◆ **Work order**
The data below must be copied in full and without any change.

(Information shown Opens)

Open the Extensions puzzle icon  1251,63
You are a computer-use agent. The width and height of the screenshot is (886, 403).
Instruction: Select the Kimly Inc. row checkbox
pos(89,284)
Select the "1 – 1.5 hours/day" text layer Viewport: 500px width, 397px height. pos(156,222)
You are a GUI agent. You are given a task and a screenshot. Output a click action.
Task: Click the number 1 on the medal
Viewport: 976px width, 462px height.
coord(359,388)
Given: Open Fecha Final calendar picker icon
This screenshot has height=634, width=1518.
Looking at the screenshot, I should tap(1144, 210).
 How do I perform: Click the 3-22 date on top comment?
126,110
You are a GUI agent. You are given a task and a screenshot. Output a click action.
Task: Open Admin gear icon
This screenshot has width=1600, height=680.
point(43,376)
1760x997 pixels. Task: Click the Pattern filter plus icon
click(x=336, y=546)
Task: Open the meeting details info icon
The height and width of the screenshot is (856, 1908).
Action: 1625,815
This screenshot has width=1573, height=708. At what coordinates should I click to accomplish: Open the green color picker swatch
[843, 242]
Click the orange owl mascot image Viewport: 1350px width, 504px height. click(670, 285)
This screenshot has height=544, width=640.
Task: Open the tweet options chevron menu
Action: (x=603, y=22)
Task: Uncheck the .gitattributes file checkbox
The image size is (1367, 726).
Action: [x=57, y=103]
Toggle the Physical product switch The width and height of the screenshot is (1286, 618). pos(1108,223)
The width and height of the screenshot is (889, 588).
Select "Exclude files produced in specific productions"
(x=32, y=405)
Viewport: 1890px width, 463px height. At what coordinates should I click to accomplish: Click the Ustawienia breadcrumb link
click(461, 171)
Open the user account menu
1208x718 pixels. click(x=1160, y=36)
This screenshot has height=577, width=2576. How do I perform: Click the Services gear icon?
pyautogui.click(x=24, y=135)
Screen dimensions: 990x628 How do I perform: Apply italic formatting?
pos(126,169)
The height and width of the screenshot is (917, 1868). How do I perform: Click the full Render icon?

(Information shown Closes)

◆ **Exercise result**
Open the Extensions puzzle icon  1251,63
You are a computer-use agent. The width and height of the screenshot is (886, 403).
Instruction: Select the Kimly Inc. row checkbox
pos(89,284)
Select the "1 – 1.5 hours/day" text layer Viewport: 500px width, 397px height. pos(156,222)
You are a GUI agent. You are given a task and a screenshot. Output a click action.
Task: Click the number 1 on the medal
Viewport: 976px width, 462px height.
coord(359,388)
Given: Open Fecha Final calendar picker icon
This screenshot has height=634, width=1518.
Looking at the screenshot, I should tap(1144, 210).
 How do I perform: Click the 3-22 date on top comment?
126,110
You are a GUI agent. You are given a task and a screenshot. Output a click action.
Task: Open Admin gear icon
This screenshot has width=1600, height=680.
point(43,376)
1760x997 pixels. Task: Click the Pattern filter plus icon
click(x=336, y=546)
Task: Open the meeting details info icon
The height and width of the screenshot is (856, 1908).
Action: 1625,815
This screenshot has width=1573, height=708. At what coordinates should I click to accomplish: Open the green color picker swatch
[843, 242]
Click the orange owl mascot image Viewport: 1350px width, 504px height. click(670, 285)
This screenshot has height=544, width=640.
Task: Open the tweet options chevron menu
Action: (x=603, y=22)
Task: Uncheck the .gitattributes file checkbox
The image size is (1367, 726).
Action: [x=57, y=103]
Toggle the Physical product switch The width and height of the screenshot is (1286, 618). pos(1108,223)
The width and height of the screenshot is (889, 588).
Select "Exclude files produced in specific productions"
(x=32, y=405)
Viewport: 1890px width, 463px height. At what coordinates should I click to accomplish: Click the Ustawienia breadcrumb link
click(461, 171)
Open the user account menu
1208x718 pixels. click(x=1160, y=36)
This screenshot has height=577, width=2576. How do I perform: Click the Services gear icon?
pyautogui.click(x=24, y=135)
Screen dimensions: 990x628 How do I perform: Apply italic formatting?
pos(126,169)
The height and width of the screenshot is (917, 1868). How do I perform: Click the full Render icon?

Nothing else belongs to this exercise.